HOW TO COMPLETE THIS TASK => The entries below contain a stretch that opens with the line containing "Click the 对赛往绩" and closes with the line containing "Task: Click the Twilio"; set down that stretch exactly, both ends included, and nothing else.

(Items from a dataset)
════════
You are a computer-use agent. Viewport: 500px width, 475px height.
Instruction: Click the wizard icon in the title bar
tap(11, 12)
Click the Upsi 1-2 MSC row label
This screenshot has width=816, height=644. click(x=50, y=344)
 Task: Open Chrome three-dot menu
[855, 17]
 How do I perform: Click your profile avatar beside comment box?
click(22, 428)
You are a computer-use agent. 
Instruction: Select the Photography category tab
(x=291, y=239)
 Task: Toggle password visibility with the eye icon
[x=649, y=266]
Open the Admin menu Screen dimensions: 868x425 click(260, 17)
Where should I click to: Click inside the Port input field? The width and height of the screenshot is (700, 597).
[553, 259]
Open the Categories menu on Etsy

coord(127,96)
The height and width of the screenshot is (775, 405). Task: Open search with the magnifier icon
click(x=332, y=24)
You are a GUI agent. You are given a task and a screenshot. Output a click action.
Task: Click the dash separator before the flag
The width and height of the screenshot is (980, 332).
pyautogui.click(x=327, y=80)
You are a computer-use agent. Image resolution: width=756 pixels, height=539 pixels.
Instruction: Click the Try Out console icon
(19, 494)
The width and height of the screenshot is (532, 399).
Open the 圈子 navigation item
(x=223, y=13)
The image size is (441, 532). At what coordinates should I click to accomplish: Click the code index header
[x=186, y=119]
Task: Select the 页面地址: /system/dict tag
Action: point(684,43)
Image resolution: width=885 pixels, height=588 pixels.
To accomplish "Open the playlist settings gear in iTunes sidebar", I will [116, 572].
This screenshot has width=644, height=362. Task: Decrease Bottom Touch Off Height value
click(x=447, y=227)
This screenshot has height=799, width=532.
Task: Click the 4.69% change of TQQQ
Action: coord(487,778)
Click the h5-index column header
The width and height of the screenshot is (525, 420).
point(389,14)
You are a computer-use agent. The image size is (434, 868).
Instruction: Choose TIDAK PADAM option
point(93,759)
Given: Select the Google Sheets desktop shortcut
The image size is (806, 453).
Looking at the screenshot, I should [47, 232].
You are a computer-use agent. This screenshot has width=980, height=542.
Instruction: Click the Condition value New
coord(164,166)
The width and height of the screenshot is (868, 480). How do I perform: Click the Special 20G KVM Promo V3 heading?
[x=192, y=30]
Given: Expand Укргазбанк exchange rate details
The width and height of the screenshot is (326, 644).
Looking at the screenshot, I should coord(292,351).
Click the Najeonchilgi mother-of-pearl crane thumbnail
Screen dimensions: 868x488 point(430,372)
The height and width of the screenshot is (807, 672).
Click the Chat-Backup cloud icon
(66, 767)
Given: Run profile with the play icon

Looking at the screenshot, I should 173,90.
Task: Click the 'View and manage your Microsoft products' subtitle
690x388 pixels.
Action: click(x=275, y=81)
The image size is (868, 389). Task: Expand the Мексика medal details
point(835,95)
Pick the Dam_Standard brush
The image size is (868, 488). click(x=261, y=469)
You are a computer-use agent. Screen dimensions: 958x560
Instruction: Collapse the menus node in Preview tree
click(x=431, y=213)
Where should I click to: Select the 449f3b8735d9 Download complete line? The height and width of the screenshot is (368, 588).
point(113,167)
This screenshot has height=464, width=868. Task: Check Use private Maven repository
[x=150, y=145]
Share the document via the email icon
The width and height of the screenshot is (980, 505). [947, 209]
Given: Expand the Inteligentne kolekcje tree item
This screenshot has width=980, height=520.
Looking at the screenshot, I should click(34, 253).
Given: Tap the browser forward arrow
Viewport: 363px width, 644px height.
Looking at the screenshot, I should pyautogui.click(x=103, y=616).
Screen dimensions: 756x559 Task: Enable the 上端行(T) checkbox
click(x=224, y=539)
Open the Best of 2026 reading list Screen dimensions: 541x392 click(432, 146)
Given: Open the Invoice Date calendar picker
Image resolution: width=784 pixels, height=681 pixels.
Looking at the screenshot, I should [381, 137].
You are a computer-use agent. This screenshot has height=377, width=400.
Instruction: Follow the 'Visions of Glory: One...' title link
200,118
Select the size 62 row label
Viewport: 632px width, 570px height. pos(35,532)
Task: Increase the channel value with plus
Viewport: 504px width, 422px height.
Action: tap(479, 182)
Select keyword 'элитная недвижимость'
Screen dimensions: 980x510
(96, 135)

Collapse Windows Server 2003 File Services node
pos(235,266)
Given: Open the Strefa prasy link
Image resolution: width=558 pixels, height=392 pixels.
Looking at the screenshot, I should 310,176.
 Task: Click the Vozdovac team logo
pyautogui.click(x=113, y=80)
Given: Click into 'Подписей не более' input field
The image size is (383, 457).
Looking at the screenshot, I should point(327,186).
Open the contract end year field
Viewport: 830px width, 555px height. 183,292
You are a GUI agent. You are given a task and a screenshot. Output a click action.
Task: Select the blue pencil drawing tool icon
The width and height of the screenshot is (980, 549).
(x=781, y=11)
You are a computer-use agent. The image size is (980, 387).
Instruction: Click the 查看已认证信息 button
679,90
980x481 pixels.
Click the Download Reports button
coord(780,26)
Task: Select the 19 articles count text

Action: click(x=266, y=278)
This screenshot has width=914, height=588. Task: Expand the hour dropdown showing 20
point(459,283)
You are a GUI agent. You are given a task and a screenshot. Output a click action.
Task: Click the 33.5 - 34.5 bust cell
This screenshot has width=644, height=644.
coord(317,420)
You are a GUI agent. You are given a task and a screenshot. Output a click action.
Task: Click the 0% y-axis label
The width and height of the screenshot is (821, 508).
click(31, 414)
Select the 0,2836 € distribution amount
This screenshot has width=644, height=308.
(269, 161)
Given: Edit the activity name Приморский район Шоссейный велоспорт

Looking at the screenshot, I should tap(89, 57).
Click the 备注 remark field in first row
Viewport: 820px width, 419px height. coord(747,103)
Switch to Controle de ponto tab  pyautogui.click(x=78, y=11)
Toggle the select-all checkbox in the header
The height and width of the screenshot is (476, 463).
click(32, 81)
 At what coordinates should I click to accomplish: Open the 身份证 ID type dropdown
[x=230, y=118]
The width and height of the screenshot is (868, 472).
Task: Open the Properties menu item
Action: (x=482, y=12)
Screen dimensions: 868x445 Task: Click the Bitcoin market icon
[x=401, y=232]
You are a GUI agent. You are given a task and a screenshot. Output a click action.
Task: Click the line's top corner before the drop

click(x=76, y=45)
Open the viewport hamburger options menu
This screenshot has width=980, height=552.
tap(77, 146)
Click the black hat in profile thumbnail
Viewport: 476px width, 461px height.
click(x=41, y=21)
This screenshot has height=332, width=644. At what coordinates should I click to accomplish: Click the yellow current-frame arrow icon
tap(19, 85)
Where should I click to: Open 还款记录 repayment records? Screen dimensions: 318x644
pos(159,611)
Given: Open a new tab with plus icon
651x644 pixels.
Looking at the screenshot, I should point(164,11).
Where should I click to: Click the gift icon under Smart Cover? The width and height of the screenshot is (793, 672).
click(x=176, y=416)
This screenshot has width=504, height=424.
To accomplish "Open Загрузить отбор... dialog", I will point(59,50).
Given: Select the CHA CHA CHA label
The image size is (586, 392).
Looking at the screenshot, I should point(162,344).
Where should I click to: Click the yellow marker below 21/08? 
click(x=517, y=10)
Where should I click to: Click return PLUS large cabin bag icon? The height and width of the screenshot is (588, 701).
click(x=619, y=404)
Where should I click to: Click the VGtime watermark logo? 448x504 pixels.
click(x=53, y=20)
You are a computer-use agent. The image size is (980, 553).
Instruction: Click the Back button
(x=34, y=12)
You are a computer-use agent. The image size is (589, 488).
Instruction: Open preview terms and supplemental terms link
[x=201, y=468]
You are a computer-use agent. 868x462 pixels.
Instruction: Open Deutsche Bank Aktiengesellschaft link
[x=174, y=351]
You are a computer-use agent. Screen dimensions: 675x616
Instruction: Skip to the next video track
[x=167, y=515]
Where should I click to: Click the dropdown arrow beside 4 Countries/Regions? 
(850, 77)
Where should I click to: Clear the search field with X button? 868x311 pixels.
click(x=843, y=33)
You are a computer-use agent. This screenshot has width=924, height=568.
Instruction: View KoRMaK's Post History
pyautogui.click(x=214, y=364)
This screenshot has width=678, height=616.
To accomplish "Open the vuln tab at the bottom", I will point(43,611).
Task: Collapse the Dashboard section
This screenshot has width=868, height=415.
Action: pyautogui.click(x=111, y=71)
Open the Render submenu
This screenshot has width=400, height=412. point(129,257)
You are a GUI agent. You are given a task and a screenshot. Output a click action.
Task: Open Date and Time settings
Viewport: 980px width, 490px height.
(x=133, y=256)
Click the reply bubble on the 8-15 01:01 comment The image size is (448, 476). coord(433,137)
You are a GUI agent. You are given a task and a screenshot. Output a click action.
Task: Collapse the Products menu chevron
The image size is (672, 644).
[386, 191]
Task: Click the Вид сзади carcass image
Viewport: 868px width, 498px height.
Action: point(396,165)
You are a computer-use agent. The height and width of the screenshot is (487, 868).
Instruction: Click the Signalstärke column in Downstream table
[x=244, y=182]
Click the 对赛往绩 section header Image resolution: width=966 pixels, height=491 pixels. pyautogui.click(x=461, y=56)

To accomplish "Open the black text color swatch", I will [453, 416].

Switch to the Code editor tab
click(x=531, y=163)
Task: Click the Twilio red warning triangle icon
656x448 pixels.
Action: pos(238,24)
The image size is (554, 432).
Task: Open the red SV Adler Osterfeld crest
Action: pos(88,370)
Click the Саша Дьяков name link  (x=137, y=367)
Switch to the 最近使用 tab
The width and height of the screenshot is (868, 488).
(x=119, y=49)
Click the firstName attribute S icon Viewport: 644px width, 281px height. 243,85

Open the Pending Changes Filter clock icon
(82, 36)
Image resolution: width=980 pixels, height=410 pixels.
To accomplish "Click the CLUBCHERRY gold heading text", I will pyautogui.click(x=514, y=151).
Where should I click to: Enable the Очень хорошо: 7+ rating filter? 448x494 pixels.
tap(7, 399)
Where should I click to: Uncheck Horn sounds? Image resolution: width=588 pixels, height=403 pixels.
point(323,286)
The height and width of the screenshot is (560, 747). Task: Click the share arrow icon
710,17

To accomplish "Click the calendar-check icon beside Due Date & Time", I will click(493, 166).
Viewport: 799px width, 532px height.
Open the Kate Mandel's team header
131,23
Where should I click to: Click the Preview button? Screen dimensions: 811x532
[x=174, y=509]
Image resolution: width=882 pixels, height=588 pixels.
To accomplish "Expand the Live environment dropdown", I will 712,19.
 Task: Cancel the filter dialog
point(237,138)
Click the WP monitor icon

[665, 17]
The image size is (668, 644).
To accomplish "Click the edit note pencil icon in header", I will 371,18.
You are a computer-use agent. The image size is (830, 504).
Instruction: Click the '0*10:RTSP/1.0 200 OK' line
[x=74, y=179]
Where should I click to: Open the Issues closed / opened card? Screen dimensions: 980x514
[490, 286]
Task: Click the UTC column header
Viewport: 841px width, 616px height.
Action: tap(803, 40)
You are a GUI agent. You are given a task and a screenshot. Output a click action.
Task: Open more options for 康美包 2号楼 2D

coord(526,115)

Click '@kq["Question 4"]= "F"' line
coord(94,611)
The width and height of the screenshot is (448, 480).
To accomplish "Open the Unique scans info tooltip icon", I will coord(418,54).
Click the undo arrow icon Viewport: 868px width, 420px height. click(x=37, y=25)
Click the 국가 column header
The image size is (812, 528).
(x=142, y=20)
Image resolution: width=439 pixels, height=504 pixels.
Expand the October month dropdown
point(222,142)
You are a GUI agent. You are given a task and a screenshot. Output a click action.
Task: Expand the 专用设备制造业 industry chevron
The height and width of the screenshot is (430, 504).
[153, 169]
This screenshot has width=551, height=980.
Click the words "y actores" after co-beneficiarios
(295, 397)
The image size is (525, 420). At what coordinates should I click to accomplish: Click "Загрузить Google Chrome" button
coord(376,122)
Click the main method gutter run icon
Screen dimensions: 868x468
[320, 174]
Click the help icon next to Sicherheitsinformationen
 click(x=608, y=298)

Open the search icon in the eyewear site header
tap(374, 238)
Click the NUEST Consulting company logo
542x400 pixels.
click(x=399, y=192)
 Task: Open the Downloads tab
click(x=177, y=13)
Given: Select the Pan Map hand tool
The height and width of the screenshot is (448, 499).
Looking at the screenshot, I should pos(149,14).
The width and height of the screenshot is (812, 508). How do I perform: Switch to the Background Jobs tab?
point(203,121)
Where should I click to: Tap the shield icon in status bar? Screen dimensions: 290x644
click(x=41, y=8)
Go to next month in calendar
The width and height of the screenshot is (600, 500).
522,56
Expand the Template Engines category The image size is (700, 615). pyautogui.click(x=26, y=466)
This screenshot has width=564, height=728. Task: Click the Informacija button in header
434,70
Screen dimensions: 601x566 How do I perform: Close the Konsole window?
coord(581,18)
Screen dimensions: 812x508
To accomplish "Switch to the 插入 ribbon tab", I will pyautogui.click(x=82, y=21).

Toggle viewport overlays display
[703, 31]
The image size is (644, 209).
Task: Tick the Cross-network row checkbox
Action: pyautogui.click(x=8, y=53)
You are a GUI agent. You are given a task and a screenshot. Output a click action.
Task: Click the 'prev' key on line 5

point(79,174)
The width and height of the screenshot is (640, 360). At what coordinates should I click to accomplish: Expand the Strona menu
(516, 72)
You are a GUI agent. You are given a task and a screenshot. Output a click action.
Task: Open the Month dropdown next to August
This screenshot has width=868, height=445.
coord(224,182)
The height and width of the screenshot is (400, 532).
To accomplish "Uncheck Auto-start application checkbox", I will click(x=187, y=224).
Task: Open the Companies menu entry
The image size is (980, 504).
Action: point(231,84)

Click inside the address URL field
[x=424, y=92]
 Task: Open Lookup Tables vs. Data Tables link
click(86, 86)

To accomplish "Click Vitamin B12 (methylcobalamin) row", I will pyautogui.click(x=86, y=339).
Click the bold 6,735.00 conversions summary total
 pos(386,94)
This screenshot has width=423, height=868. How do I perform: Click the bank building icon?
════════
TASK RESULT =>
Click the 对赛往绩 section header Image resolution: width=966 pixels, height=491 pixels. pyautogui.click(x=461, y=56)

To accomplish "Open the black text color swatch", I will [453, 416].

Switch to the Code editor tab
click(x=531, y=163)
Task: Click the Twilio red warning triangle icon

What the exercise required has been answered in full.